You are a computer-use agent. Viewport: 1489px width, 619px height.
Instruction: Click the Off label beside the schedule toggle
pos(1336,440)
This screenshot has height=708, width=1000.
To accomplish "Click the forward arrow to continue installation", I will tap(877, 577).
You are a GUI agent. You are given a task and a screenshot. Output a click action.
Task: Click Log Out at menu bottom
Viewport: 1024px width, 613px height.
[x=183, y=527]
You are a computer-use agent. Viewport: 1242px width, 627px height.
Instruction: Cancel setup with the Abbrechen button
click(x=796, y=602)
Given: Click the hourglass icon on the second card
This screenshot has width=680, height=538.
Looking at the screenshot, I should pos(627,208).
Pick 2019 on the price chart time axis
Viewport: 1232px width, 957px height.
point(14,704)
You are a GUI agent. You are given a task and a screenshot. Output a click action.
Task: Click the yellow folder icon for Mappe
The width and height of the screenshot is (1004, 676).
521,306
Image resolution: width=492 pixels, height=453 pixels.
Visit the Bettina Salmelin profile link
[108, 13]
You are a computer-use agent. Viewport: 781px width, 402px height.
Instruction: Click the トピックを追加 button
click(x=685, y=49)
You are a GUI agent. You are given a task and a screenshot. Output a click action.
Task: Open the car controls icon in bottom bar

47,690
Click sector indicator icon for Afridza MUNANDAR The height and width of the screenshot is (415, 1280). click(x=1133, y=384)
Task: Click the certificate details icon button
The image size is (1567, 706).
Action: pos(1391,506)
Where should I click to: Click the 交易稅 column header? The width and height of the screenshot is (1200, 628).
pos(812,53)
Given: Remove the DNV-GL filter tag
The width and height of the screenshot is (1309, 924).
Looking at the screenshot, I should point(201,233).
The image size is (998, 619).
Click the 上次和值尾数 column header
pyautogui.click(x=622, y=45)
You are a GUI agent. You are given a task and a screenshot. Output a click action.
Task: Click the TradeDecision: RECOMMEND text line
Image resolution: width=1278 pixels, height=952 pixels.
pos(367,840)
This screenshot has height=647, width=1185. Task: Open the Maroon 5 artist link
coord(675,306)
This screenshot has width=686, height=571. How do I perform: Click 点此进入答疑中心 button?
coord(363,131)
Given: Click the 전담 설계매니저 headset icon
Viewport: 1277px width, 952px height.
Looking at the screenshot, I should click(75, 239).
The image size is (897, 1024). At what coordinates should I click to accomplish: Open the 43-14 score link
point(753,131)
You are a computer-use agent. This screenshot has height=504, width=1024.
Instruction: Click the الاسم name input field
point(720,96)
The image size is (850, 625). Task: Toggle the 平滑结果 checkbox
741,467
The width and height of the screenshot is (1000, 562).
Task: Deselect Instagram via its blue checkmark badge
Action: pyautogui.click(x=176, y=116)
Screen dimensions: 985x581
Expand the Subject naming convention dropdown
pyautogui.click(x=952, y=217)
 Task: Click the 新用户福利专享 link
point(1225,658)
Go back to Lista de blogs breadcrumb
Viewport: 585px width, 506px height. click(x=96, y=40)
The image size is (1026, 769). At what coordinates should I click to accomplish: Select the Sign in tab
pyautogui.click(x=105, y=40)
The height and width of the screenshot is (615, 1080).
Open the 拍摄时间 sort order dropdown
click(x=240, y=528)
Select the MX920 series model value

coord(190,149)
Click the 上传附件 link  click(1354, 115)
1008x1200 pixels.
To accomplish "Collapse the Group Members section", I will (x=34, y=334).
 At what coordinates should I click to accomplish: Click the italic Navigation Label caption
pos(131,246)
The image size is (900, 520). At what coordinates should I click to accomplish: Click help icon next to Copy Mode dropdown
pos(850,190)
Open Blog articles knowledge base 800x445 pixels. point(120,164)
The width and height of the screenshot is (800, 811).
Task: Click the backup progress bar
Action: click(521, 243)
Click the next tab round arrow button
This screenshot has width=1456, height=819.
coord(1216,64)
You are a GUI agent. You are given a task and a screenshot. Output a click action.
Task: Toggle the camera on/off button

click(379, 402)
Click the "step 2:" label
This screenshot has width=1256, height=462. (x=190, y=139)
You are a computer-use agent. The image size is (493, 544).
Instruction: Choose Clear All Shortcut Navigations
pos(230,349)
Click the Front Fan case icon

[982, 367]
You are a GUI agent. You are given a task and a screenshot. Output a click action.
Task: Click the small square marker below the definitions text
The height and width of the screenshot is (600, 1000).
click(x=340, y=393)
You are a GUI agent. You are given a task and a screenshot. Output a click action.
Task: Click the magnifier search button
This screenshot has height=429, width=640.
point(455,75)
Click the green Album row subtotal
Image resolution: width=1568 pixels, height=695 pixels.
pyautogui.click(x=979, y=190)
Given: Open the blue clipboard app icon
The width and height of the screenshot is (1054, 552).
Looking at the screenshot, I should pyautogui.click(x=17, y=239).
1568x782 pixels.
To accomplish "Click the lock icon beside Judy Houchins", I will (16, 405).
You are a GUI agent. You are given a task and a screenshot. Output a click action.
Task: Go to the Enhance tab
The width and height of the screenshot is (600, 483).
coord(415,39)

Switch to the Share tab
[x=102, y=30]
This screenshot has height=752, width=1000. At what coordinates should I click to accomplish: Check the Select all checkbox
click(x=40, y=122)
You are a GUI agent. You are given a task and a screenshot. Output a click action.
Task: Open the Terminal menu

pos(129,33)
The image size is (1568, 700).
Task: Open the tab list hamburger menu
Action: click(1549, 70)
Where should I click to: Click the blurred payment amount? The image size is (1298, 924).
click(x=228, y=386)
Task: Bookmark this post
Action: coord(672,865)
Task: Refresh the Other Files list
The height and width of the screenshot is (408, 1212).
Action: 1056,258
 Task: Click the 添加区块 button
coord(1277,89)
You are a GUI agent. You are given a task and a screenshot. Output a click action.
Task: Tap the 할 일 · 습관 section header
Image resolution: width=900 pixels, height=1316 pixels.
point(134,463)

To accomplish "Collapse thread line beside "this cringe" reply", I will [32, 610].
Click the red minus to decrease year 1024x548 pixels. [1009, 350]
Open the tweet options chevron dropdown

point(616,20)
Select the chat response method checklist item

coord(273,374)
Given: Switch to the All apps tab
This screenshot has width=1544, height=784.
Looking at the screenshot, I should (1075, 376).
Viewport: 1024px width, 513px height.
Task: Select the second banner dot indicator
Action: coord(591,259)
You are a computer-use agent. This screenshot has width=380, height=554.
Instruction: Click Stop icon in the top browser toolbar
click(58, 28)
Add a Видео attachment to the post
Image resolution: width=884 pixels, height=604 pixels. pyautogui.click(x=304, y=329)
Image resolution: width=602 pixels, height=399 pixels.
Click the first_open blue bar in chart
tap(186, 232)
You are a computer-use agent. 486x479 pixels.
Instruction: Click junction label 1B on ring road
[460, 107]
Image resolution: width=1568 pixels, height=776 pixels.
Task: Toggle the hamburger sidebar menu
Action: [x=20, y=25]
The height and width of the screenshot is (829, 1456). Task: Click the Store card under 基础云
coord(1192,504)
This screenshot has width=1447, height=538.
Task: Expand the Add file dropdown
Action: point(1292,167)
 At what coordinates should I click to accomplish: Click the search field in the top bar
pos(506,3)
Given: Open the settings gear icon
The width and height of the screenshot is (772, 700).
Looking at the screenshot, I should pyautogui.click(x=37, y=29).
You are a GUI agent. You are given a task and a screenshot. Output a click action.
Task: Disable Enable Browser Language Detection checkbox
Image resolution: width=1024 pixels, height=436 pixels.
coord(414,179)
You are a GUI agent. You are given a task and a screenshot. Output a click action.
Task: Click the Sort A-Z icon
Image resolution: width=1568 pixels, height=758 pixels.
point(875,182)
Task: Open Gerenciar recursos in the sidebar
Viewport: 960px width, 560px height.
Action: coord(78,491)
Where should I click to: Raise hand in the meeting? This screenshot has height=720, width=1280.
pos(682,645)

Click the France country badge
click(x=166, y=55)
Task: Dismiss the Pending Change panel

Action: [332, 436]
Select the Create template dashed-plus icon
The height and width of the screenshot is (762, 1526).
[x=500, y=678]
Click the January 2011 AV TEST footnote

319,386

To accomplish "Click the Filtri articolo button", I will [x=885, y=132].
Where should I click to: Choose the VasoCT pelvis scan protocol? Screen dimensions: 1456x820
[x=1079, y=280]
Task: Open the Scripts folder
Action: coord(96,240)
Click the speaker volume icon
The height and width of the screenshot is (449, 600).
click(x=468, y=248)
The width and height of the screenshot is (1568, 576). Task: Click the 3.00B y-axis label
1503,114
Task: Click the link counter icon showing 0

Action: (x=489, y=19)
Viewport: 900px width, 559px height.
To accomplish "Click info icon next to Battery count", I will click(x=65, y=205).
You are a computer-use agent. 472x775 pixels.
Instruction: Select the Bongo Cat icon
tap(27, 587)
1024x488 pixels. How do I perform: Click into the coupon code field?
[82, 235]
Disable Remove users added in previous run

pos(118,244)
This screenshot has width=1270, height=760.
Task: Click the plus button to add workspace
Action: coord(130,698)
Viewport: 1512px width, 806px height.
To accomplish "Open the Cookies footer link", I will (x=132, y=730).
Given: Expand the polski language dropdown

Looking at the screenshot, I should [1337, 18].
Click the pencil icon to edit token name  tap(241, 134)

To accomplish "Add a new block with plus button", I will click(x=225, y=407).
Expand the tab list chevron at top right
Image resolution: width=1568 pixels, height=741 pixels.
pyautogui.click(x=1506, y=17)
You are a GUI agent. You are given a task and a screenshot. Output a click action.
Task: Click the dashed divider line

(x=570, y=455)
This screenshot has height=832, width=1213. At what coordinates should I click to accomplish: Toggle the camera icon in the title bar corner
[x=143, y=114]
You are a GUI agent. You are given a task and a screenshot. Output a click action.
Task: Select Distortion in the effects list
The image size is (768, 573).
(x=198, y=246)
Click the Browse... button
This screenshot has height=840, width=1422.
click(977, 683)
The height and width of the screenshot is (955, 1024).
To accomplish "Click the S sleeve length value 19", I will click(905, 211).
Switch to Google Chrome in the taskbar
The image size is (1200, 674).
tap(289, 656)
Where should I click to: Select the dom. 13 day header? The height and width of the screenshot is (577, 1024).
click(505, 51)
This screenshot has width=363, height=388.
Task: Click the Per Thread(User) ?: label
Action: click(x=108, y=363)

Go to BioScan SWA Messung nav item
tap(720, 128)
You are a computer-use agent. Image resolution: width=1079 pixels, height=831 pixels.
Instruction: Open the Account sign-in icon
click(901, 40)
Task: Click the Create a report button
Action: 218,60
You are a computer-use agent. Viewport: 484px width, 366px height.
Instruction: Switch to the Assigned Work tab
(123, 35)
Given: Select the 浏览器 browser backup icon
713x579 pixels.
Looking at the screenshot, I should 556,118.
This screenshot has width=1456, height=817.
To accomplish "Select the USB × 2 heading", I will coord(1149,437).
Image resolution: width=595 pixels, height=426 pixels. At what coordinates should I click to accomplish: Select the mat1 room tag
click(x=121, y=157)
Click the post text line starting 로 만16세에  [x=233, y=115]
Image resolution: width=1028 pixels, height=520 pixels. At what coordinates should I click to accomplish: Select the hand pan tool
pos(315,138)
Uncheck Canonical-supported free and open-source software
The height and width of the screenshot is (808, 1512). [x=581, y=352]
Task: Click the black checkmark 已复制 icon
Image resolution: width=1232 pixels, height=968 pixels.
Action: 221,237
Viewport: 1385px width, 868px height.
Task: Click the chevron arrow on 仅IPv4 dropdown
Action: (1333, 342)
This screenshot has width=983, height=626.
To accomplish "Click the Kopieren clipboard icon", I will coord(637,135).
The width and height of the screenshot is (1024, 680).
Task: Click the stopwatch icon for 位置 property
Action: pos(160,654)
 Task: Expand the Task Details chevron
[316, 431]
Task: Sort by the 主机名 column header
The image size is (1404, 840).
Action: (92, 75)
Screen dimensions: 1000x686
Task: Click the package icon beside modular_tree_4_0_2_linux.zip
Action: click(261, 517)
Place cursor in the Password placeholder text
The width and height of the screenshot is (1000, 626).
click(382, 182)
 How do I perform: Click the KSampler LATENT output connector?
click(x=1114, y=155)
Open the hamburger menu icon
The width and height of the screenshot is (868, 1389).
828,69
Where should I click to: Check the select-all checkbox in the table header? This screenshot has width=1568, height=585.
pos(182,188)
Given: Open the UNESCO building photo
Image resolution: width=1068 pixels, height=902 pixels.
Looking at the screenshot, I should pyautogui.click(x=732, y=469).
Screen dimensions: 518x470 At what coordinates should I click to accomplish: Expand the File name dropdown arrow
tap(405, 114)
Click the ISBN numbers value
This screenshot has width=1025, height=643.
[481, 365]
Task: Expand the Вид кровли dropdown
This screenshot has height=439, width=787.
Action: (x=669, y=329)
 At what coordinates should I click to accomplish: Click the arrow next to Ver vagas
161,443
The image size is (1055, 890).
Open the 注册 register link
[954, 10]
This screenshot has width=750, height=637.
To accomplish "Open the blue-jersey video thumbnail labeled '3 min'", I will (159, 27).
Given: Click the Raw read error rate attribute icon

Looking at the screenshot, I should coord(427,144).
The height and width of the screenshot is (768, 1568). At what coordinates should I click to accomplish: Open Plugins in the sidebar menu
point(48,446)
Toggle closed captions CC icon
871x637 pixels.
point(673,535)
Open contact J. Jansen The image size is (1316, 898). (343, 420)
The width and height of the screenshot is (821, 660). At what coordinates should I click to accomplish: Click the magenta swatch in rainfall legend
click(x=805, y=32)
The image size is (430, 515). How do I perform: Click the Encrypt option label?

+===+

-- Task prompt --
Look over the listing. Pull out every line with the string "computer" in it.

-- Exercise answer --
You are a computer-use agent. Viewport: 1489px width, 619px height.
You are a computer-use agent. Viewport: 1242px width, 627px height.
You are a computer-use agent. Viewport: 781px width, 402px height.
You are a computer-use agent. This screenshot has height=504, width=1024.
You are a computer-use agent. The image size is (493, 544).
You are a computer-use agent. This screenshot has width=380, height=554.
You are a computer-use agent. 486x479 pixels.
You are a computer-use agent. 472x775 pixels.
You are a computer-use agent. Image resolution: width=1079 pixels, height=831 pixels.
You are a computer-use agent. Viewport: 484px width, 366px height.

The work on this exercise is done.